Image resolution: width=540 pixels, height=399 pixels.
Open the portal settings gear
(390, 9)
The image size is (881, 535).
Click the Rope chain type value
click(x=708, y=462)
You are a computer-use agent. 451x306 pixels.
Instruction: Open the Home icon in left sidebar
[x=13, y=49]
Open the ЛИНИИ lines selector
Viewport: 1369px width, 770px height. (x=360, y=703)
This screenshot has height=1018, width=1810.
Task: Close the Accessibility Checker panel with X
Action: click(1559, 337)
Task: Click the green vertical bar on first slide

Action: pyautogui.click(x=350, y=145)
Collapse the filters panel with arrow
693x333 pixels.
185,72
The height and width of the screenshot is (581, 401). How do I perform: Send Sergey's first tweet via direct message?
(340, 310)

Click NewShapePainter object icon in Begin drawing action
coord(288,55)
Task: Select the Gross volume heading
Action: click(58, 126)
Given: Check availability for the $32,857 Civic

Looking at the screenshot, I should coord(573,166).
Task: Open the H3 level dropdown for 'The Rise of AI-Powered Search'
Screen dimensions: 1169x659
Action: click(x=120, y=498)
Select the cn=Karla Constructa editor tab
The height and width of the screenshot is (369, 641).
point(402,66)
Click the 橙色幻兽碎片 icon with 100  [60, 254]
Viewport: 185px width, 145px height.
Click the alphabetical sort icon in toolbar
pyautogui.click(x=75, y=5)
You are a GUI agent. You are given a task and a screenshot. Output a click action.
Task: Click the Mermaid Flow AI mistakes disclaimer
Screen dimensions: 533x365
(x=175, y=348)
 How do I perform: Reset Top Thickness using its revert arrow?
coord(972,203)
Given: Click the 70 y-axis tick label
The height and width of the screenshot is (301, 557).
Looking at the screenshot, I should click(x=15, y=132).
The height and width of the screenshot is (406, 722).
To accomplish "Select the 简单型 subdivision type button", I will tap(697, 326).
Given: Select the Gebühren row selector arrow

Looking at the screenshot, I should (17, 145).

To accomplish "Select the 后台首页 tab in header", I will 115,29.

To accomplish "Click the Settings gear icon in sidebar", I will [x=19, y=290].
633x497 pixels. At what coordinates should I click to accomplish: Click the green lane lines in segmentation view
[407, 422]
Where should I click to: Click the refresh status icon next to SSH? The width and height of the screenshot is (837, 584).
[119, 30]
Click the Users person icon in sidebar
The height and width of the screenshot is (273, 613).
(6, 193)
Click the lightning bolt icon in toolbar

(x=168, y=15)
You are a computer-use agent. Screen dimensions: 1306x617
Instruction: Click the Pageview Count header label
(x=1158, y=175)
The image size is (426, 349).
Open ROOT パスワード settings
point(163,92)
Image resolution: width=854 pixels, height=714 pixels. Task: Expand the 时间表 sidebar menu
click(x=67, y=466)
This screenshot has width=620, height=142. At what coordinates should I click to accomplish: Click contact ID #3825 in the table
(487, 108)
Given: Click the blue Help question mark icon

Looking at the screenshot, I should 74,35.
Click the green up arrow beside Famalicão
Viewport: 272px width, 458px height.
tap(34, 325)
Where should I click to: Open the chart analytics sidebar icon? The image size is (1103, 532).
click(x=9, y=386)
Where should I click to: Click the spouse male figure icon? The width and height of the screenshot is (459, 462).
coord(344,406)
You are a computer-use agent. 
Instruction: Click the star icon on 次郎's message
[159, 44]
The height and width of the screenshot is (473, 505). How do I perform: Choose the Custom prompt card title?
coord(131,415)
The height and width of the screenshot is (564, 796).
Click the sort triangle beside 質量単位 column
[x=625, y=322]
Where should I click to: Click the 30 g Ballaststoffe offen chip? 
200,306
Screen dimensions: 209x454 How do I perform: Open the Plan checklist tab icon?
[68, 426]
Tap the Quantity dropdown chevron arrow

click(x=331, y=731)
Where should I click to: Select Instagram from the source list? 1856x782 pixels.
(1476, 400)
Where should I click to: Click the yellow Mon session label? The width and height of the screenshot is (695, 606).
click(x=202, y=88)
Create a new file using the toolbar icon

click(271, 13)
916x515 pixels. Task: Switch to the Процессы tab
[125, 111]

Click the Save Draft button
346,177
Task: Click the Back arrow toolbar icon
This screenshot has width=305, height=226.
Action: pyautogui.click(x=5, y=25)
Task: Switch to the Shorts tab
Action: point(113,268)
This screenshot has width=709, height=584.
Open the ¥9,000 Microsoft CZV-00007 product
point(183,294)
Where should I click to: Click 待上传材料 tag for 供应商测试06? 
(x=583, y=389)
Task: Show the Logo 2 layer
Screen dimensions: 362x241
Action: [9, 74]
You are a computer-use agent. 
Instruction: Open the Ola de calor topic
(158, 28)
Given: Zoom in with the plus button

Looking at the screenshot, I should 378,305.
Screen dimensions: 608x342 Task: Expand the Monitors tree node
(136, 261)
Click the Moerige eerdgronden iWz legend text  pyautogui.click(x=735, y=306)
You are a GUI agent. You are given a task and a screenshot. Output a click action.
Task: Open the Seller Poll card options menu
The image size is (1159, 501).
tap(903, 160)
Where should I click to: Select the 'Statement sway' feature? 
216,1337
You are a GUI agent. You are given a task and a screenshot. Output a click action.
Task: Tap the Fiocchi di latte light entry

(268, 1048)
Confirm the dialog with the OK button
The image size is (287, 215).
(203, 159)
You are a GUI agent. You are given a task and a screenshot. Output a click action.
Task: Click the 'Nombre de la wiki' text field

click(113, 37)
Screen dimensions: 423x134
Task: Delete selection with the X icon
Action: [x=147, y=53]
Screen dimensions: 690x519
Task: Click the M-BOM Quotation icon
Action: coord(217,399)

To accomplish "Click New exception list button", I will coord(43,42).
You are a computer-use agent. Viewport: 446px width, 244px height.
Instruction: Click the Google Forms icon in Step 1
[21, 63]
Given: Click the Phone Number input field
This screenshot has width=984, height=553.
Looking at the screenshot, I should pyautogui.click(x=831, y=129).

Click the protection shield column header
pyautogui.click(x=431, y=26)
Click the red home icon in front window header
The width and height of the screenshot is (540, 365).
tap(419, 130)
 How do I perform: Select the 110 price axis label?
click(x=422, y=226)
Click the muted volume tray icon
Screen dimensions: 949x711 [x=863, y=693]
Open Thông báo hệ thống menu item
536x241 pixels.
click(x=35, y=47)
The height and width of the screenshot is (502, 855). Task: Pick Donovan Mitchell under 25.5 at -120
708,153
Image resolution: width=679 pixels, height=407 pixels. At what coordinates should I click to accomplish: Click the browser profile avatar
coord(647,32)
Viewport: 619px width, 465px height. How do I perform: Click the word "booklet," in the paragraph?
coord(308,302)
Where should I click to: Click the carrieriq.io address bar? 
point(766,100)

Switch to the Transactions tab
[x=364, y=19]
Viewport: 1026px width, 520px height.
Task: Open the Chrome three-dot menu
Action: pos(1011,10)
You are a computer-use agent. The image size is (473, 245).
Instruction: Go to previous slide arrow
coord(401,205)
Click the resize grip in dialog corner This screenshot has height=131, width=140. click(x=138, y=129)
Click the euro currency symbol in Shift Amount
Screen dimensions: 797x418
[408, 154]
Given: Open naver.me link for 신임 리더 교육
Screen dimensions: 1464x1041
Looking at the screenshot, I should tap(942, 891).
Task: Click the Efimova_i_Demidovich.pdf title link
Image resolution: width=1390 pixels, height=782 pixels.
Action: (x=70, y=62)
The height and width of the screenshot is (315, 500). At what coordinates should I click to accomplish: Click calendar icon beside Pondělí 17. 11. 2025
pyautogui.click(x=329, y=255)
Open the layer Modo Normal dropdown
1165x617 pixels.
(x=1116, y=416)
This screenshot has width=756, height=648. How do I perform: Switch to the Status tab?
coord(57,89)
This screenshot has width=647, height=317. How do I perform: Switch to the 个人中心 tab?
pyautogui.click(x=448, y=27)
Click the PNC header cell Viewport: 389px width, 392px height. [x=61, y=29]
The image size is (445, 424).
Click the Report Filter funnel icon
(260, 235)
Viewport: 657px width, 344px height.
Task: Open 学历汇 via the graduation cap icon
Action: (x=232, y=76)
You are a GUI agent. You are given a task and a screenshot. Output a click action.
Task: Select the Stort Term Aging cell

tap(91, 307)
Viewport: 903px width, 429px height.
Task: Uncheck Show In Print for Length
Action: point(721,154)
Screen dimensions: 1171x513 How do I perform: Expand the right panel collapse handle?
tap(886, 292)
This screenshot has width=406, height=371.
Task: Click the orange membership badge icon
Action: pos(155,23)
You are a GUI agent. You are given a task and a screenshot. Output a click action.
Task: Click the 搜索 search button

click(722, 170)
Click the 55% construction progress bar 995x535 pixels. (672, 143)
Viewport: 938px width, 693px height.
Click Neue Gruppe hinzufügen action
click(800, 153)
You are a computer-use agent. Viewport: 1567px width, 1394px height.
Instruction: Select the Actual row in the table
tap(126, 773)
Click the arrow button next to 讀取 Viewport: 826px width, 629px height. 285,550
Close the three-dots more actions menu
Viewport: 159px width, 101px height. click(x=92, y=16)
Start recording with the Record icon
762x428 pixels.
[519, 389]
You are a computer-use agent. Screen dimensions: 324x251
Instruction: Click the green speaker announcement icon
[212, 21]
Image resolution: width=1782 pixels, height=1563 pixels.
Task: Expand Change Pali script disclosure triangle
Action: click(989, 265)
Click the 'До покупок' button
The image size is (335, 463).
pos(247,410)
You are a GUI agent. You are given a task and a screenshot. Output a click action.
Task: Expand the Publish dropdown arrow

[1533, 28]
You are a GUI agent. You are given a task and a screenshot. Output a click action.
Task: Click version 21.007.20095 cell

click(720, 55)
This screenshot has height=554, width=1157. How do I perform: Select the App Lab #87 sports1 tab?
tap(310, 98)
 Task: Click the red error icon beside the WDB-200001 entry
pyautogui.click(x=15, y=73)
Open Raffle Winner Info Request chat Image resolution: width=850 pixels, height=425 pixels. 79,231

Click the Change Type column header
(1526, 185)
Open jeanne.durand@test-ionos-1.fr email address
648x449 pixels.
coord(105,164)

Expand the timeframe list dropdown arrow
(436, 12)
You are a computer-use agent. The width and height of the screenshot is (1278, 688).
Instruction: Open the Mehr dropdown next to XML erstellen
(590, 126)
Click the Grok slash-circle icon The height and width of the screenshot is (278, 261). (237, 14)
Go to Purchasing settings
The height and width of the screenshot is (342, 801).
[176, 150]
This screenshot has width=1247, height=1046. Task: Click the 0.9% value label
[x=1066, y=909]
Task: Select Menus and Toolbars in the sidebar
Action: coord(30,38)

- - -

Exercise instructions.
Quote the lines from the line with "How do I perform: Reset" to the line with "point(163,92)", both included, word for word.

Response.
 How do I perform: Reset Top Thickness using its revert arrow?
coord(972,203)
Given: Click the 70 y-axis tick label
The height and width of the screenshot is (301, 557).
Looking at the screenshot, I should click(x=15, y=132).
The height and width of the screenshot is (406, 722).
To accomplish "Select the 简单型 subdivision type button", I will tap(697, 326).
Given: Select the Gebühren row selector arrow

Looking at the screenshot, I should (17, 145).

To accomplish "Select the 后台首页 tab in header", I will 115,29.

To accomplish "Click the Settings gear icon in sidebar", I will [x=19, y=290].
633x497 pixels. At what coordinates should I click to accomplish: Click the green lane lines in segmentation view
[407, 422]
Where should I click to: Click the refresh status icon next to SSH? The width and height of the screenshot is (837, 584).
[119, 30]
Click the Users person icon in sidebar
The height and width of the screenshot is (273, 613).
(6, 193)
Click the lightning bolt icon in toolbar

(x=168, y=15)
You are a computer-use agent. Screen dimensions: 1306x617
Instruction: Click the Pageview Count header label
(x=1158, y=175)
The image size is (426, 349).
Open ROOT パスワード settings
point(163,92)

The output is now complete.